INPUT DATA:
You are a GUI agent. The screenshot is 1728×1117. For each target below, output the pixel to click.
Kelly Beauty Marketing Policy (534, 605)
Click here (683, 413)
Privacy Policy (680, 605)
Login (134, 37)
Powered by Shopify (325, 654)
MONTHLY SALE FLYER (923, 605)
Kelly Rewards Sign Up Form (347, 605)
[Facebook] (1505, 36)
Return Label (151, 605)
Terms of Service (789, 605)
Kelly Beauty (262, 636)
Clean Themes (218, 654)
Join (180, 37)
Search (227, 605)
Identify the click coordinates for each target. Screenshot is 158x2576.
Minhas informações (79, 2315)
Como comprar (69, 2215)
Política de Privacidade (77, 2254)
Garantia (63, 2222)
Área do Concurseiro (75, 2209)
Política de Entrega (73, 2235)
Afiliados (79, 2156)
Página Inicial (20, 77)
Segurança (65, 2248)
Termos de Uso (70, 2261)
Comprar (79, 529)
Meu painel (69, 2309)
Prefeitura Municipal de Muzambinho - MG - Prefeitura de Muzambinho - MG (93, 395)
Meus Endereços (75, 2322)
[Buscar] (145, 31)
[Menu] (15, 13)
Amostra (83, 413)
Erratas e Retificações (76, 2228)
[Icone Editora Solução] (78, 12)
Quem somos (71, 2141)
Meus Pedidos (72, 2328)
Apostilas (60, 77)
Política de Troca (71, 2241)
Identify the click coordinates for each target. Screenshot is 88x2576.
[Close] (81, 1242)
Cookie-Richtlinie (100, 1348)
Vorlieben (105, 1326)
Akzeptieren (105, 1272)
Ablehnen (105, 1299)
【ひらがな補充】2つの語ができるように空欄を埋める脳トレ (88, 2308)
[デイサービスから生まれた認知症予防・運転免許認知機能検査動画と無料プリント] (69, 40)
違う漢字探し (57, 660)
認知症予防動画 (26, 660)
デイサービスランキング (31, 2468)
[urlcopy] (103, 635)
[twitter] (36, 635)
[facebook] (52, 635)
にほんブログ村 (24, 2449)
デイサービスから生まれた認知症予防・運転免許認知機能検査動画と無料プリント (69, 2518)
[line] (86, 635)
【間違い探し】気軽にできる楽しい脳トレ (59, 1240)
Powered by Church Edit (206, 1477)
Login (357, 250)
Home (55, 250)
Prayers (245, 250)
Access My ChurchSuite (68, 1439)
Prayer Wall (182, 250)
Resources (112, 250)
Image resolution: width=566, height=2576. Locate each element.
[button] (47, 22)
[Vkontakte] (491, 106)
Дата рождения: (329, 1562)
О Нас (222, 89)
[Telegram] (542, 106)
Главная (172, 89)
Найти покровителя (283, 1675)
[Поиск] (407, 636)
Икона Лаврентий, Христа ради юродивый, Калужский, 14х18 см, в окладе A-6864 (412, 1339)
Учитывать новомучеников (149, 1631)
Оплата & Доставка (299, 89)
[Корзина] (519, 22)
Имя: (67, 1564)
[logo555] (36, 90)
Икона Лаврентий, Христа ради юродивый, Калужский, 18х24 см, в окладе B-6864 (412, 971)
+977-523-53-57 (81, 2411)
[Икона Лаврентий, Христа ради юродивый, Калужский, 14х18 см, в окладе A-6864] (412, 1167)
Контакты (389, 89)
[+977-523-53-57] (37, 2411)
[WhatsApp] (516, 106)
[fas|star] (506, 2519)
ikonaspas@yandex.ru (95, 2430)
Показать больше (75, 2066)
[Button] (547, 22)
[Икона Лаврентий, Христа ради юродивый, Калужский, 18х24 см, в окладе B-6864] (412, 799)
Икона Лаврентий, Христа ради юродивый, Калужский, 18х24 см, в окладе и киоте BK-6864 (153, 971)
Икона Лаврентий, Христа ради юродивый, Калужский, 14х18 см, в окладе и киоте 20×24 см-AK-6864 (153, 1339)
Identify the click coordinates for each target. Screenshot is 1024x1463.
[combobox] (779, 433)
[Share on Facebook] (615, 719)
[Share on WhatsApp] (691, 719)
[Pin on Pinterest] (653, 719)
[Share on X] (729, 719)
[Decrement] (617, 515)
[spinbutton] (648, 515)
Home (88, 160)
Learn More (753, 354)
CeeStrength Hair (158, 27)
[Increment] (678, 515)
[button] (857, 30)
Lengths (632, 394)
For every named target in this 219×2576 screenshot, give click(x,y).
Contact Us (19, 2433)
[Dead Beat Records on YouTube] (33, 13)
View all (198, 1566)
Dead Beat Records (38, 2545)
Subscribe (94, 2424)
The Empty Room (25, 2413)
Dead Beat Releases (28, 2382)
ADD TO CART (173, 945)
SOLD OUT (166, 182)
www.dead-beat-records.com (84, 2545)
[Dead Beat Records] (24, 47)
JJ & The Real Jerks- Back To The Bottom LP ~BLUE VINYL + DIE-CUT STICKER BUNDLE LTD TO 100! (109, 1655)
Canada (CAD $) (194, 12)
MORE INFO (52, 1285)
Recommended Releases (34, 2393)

EXERCISE DETAILS:
Copy back the listing above exactly, but only from the line with "認知症予防動画 (26, 660)" through the line with "[Button] (547, 22)", both ends included.

RESULT FOR THIS TASK:
認知症予防動画 (26, 660)
デイサービスランキング (31, 2468)
[urlcopy] (103, 635)
[twitter] (36, 635)
[facebook] (52, 635)
にほんブログ村 (24, 2449)
デイサービスから生まれた認知症予防・運転免許認知機能検査動画と無料プリント (69, 2518)
[line] (86, 635)
【間違い探し】気軽にできる楽しい脳トレ (59, 1240)
Powered by Church Edit (206, 1477)
Login (357, 250)
Home (55, 250)
Prayers (245, 250)
Access My ChurchSuite (68, 1439)
Prayer Wall (182, 250)
Resources (112, 250)
Image resolution: width=566, height=2576. Locate each element.
[button] (47, 22)
[Vkontakte] (491, 106)
Дата рождения: (329, 1562)
О Нас (222, 89)
[Telegram] (542, 106)
Главная (172, 89)
Найти покровителя (283, 1675)
[Поиск] (407, 636)
Икона Лаврентий, Христа ради юродивый, Калужский, 14х18 см, в окладе A-6864 (412, 1339)
Учитывать новомучеников (149, 1631)
Оплата & Доставка (299, 89)
[Корзина] (519, 22)
Имя: (67, 1564)
[logo555] (36, 90)
Икона Лаврентий, Христа ради юродивый, Калужский, 18х24 см, в окладе B-6864 (412, 971)
+977-523-53-57 (81, 2411)
[Икона Лаврентий, Христа ради юродивый, Калужский, 14х18 см, в окладе A-6864] (412, 1167)
Контакты (389, 89)
[+977-523-53-57] (37, 2411)
[WhatsApp] (516, 106)
[fas|star] (506, 2519)
ikonaspas@yandex.ru (95, 2430)
Показать больше (75, 2066)
[Button] (547, 22)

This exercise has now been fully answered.